DESCRIPTION OF THE TASK:
Pull out each line of the records that contains the word "size", and copy those lines as they appear.

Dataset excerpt
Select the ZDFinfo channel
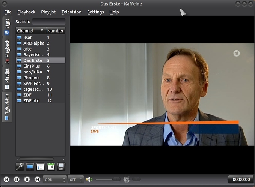255x187 pixels. tap(32, 101)
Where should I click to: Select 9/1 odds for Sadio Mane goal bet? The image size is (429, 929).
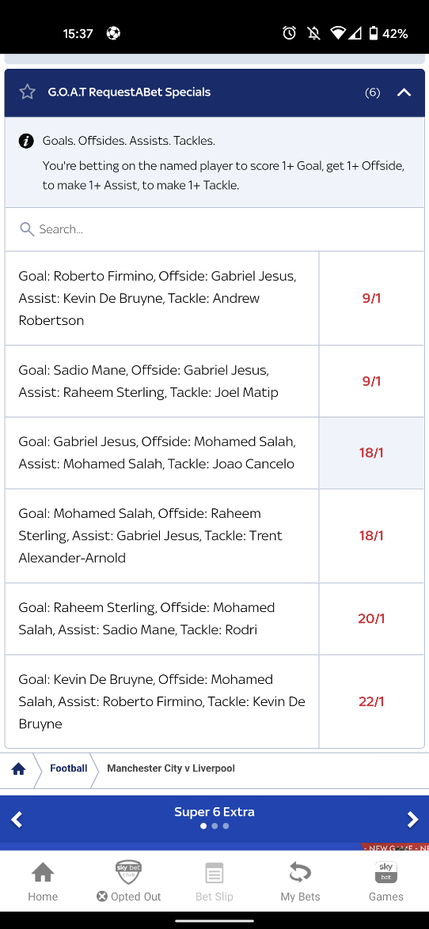[x=371, y=381]
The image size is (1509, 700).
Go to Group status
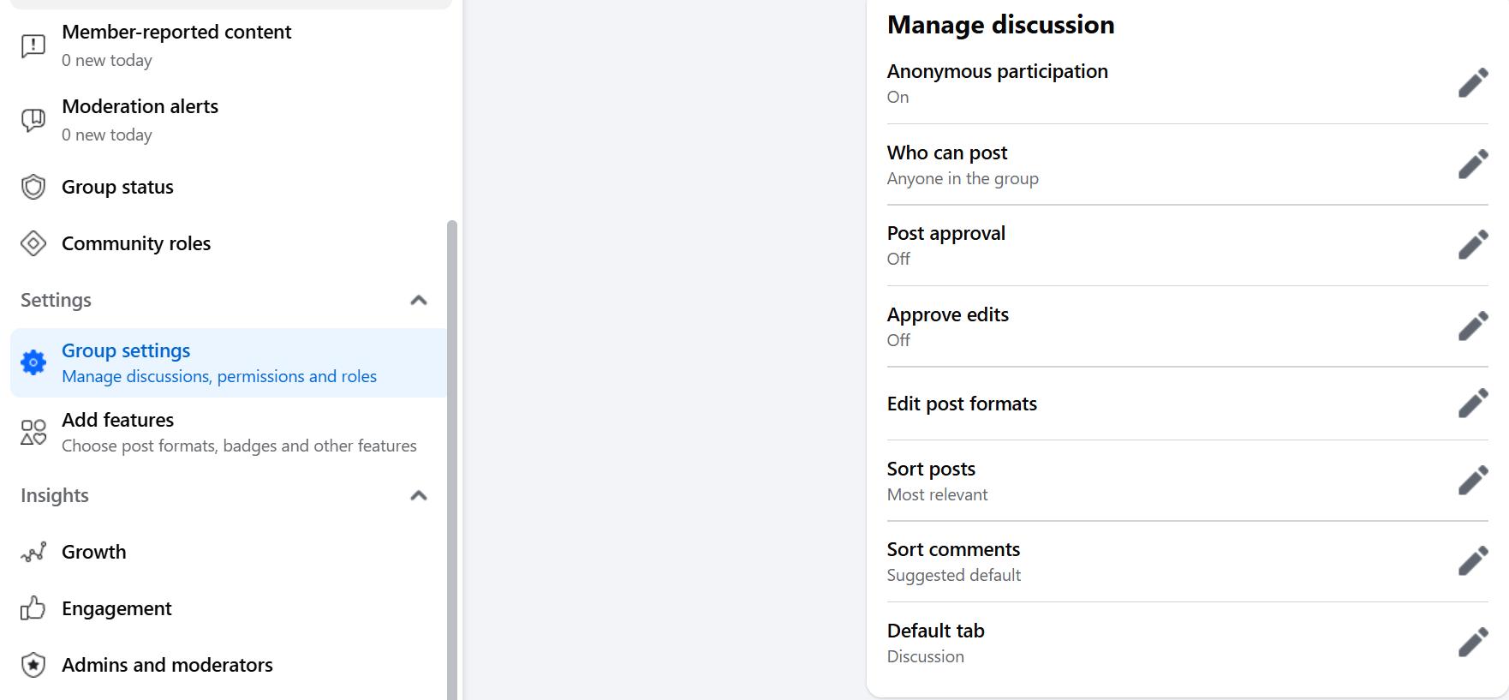117,187
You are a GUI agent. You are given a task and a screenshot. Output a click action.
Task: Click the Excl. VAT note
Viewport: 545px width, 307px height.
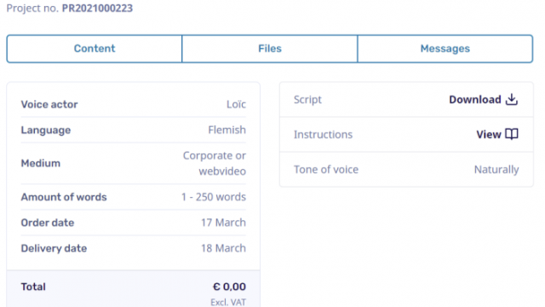(x=228, y=302)
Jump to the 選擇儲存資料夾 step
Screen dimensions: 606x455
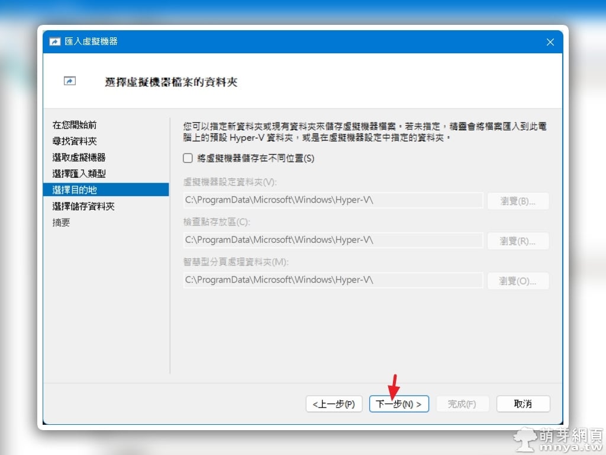coord(83,206)
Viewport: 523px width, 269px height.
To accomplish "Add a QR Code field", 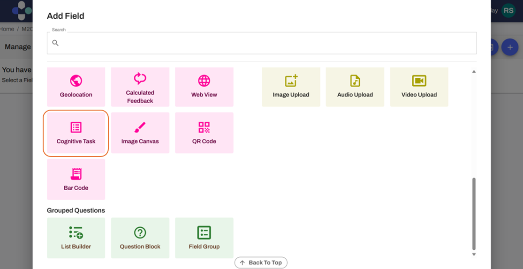I will (204, 133).
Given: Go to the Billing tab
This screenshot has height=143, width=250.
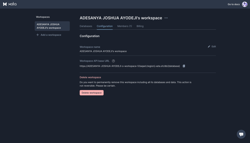Looking at the screenshot, I should click(140, 26).
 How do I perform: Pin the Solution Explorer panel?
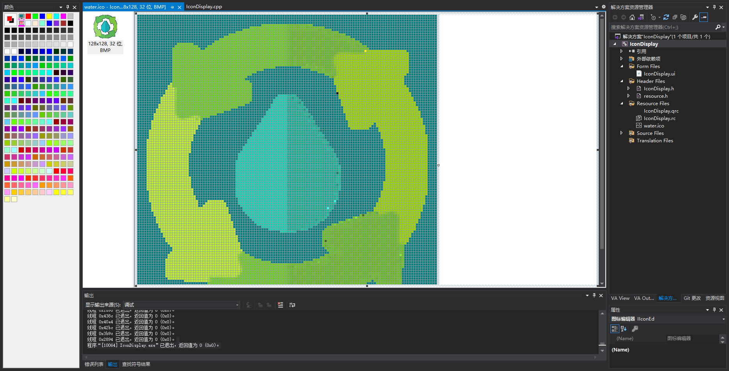714,7
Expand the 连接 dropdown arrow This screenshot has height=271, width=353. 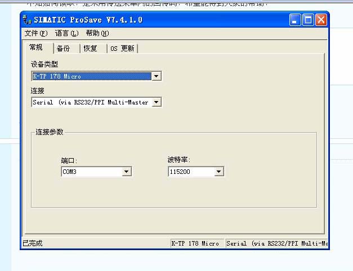[x=157, y=102]
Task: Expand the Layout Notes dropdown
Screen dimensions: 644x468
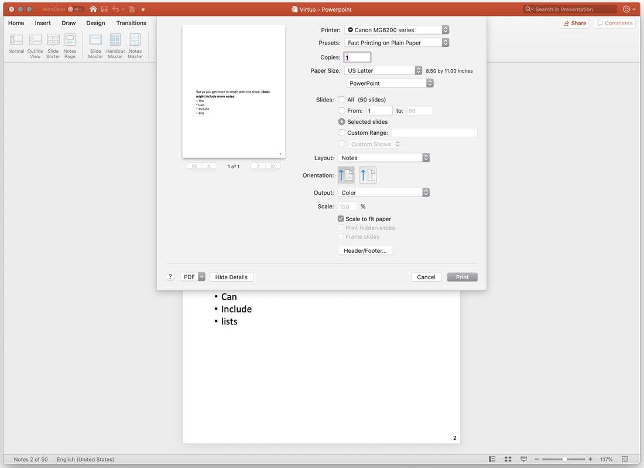Action: [384, 158]
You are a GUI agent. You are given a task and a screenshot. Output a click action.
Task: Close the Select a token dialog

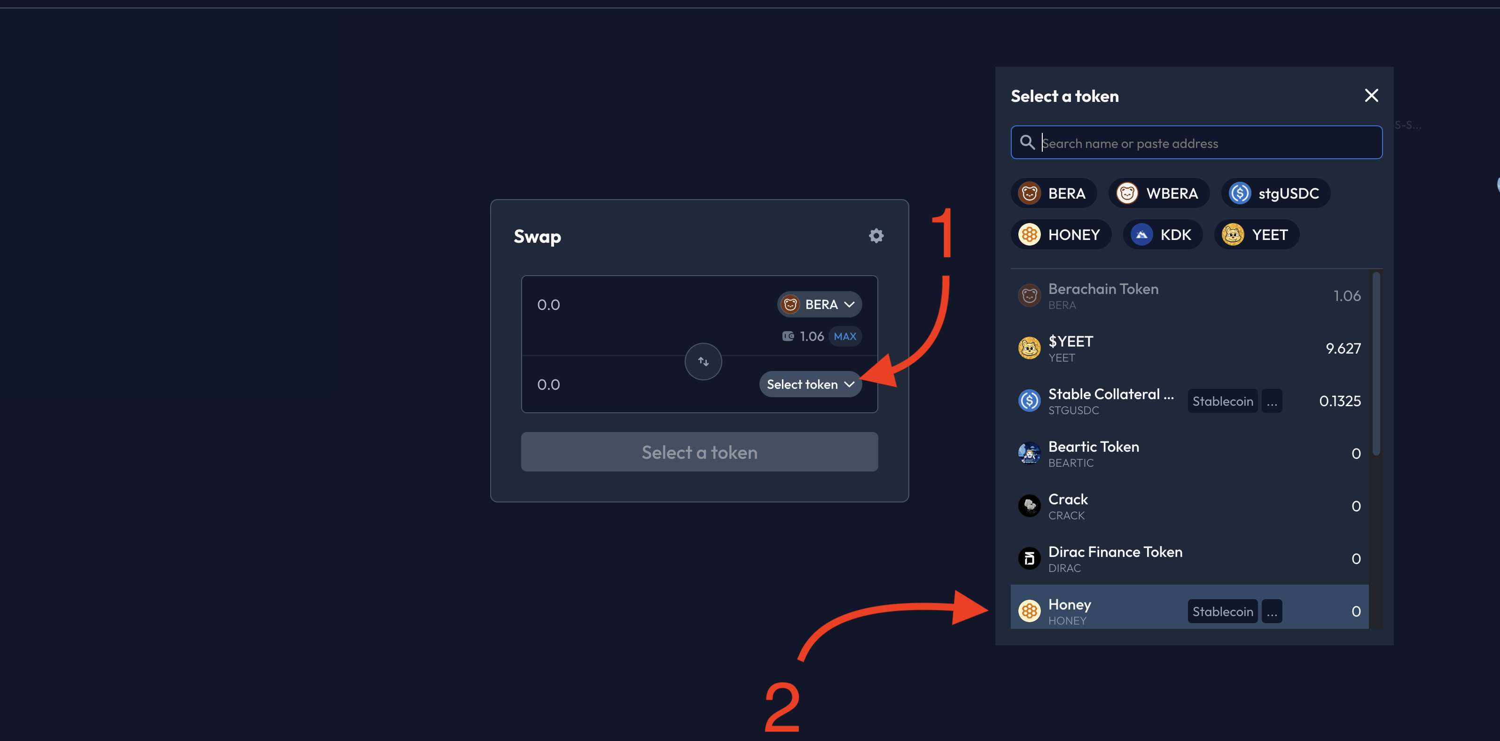coord(1371,95)
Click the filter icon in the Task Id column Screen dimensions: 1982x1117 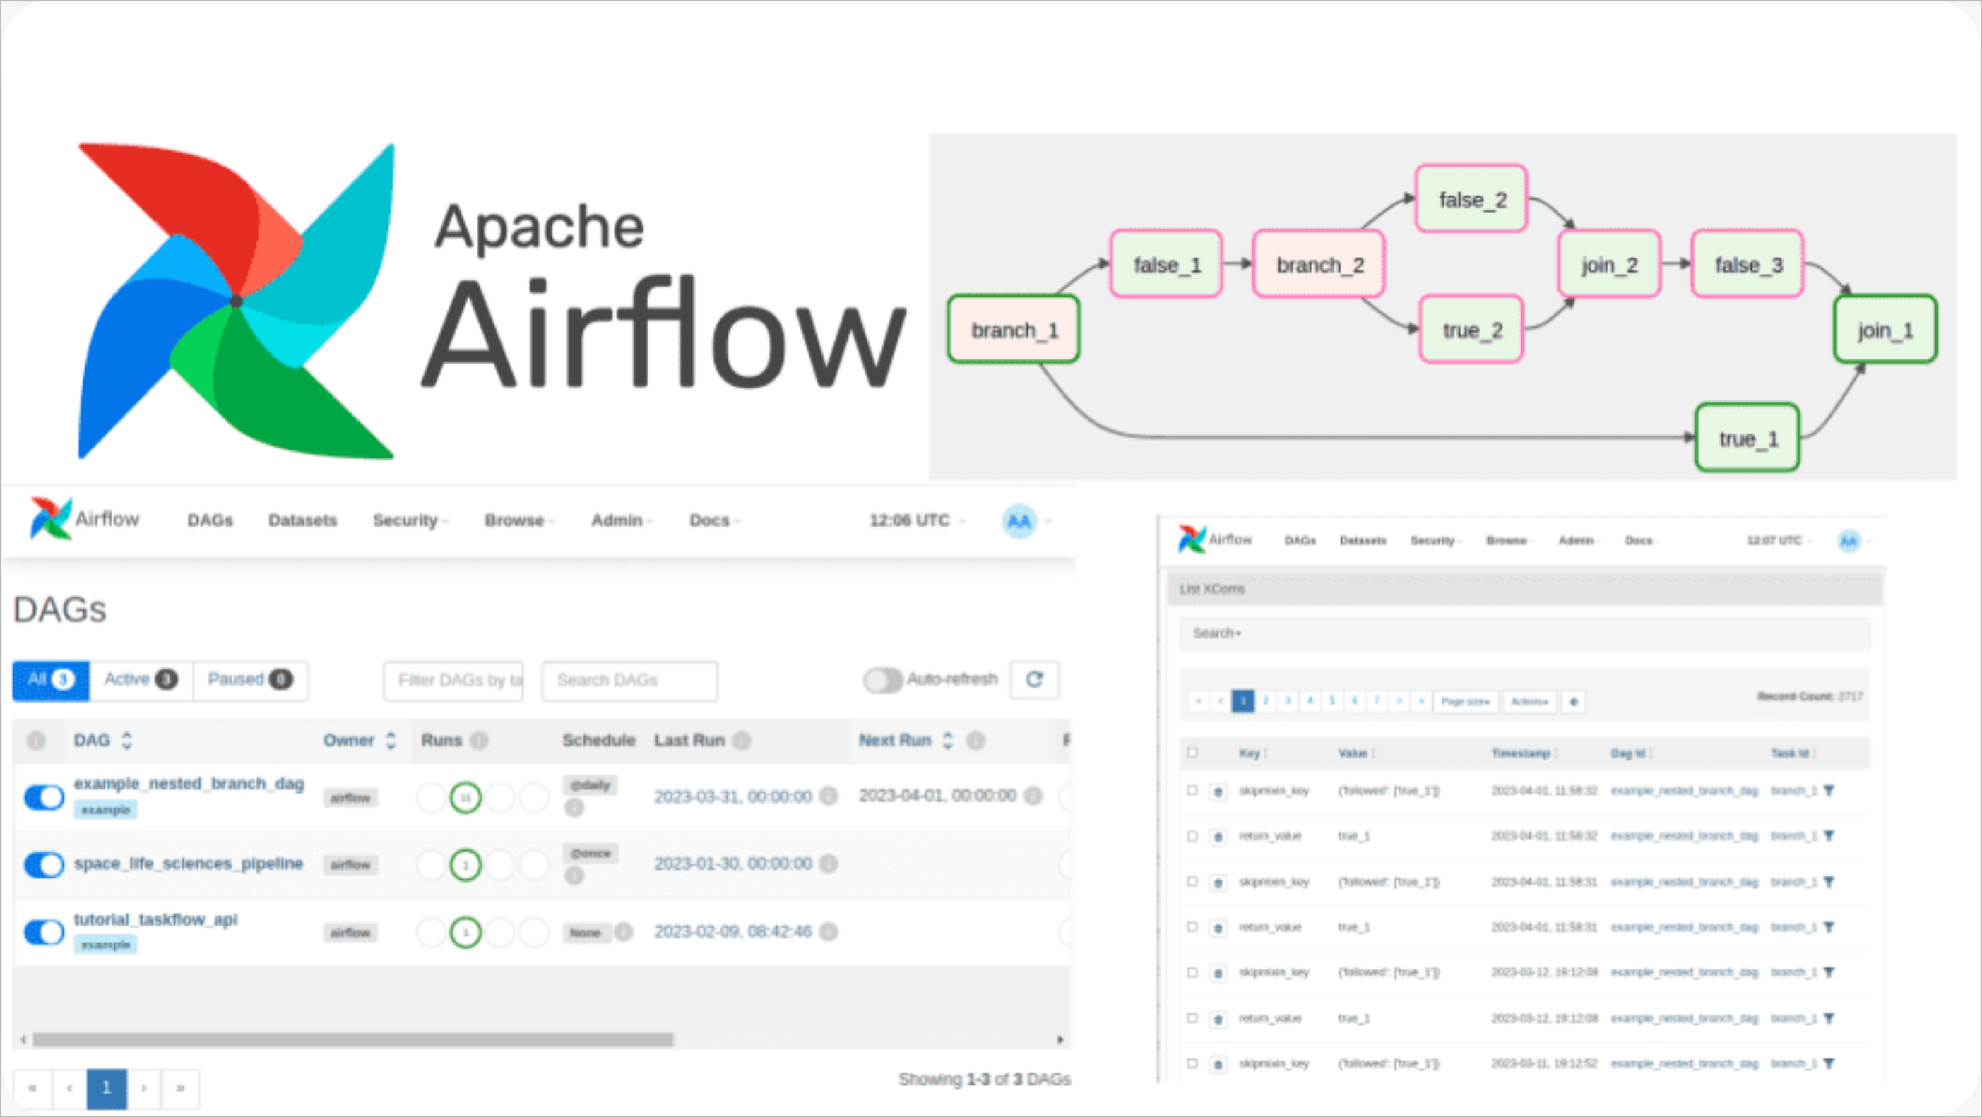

SOLVED EXERCISE:
Where should I click to: Select 9/1 odds for Sadio Mane goal bet? The image size is (429, 929).
The image size is (1509, 700).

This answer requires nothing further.